Manufacturing HGM NP is not a closed chapter. Every year, feedback from production partners, compounding experts, and end-users pushes us to raise standards. Lab results prompt us to upgrade furnace lining material or tweak batch sampling routines. Market shifts—lighter electric vehicles, oilfield cements with higher pressure ratings, rapid-setting mortars—keep our R&D team hungry for advances in glass chemistry and secondary processing.
We run bench trials and pilot batches to match shifting performance demands, expanding the NP model into specialized variants with higher temperature ratings, more controlled particle cut-offs, or tighter shell tolerance. Our senior team has spent decades retooling and retrofitting production setups, based not on lab-only data, but on performance feedback and hands-on adjustment. This factory floor experience guides everything from glass formulation to packaging, ensuring not just a product that tests well, but one that customers trust in high-stakes operations.
Often, buyers new to hollow glass spheres raise concerns about compatibility and dispersal in their own systems.

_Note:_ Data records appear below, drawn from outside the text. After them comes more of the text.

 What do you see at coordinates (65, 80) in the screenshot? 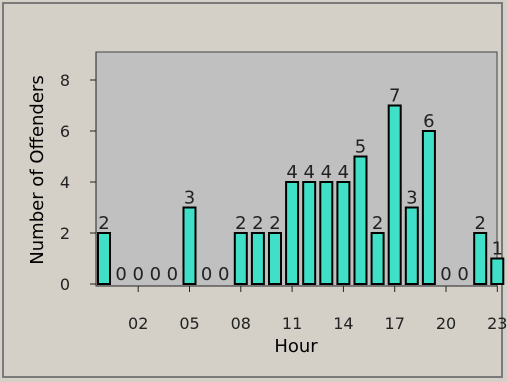
I see `y-tick-label: 8` at bounding box center [65, 80].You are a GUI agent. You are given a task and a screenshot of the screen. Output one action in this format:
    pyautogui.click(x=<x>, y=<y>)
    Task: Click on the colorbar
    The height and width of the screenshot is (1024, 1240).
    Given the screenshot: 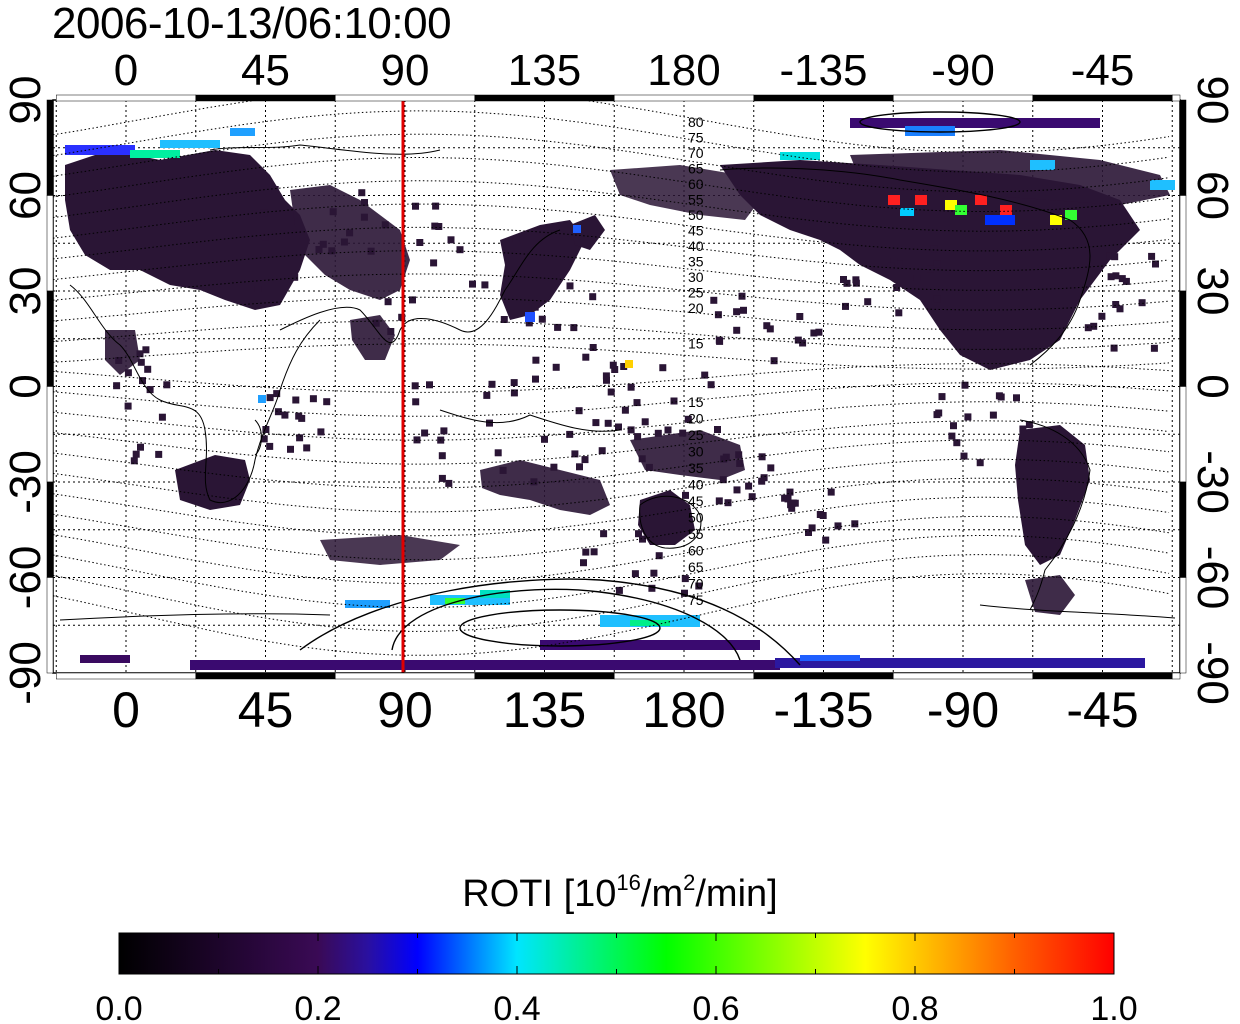 What is the action you would take?
    pyautogui.click(x=616, y=954)
    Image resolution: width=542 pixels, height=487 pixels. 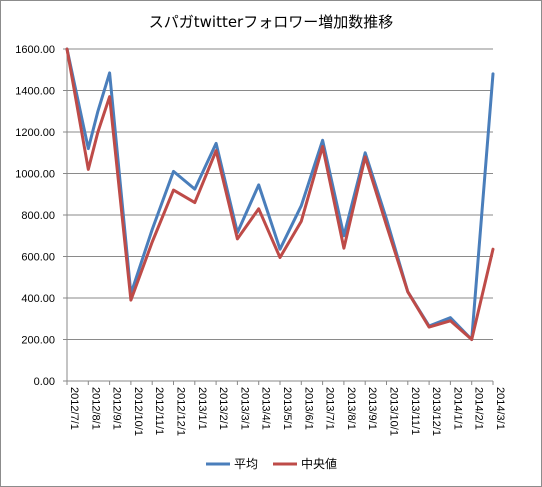 What do you see at coordinates (35, 92) in the screenshot?
I see `y-tick-label: 1400.00` at bounding box center [35, 92]. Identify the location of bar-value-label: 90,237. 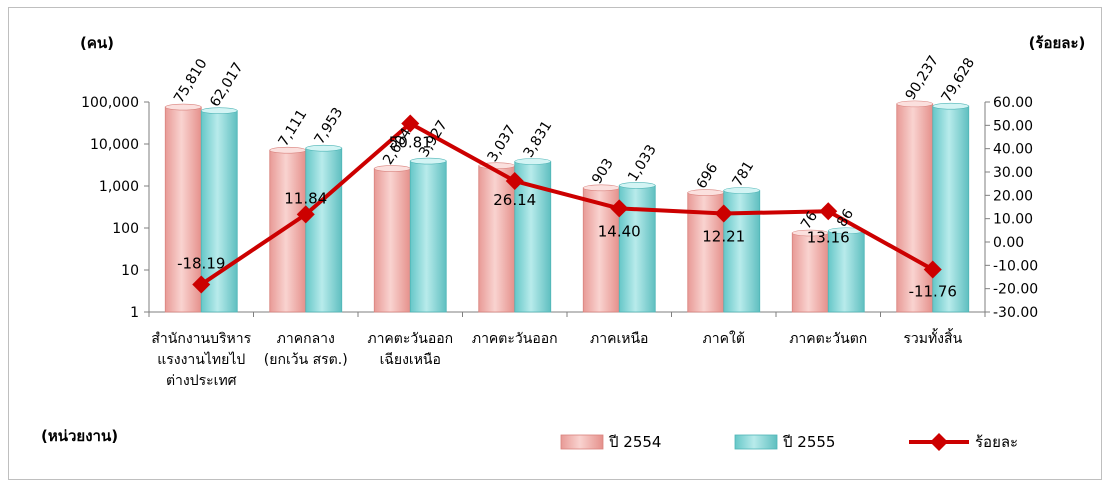
(923, 78).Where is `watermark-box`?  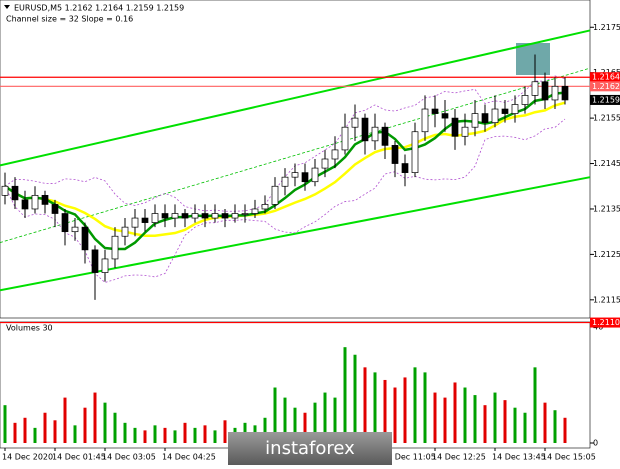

We recommend starting with small trial blends and working up using simple mixing procedures already in place. Our technical staff provides tested protocols, tailored for both high-shear and low-shear mixers, with advice collected from factories that have already tackled common breakage or settling issues.
Surface treatment remains key to extending performance in critical environments. Our team regularly works with customers co-developing modified HGM NP grades to support specialty resin or cement matrices. Fine-tuning blends—whether by pH, process temperature, or addition order—maximizes both density and durability improvements. We log each adjustment, confirm with rapid-fire sample runs, and maintain traceable improvements, so the path from trial to full-scale adoption stays well documented.
Our crew understands that true performance is measured not by lab data alone, but by daily results on plant floors, in mixers, and inside finished parts moving out the door. We make every batch of HGM NP knowing that customers count on stability, lower mass, robust performance, and practical value—not just a promise. Our real-world knowledge, built from years troubleshooting and optimizing, stands behind every shipment.
Hollow glass microspheres remain a quiet engine in modern industry—powering everything from aerospace panels to elastomer sealants, smart coatings to advanced insulation. Each order delivers not just a product, but years of problem-solving and continuous improvement from every member of our manufacturing team. That’s the measure of high-performance, not just numbers on a spec sheet.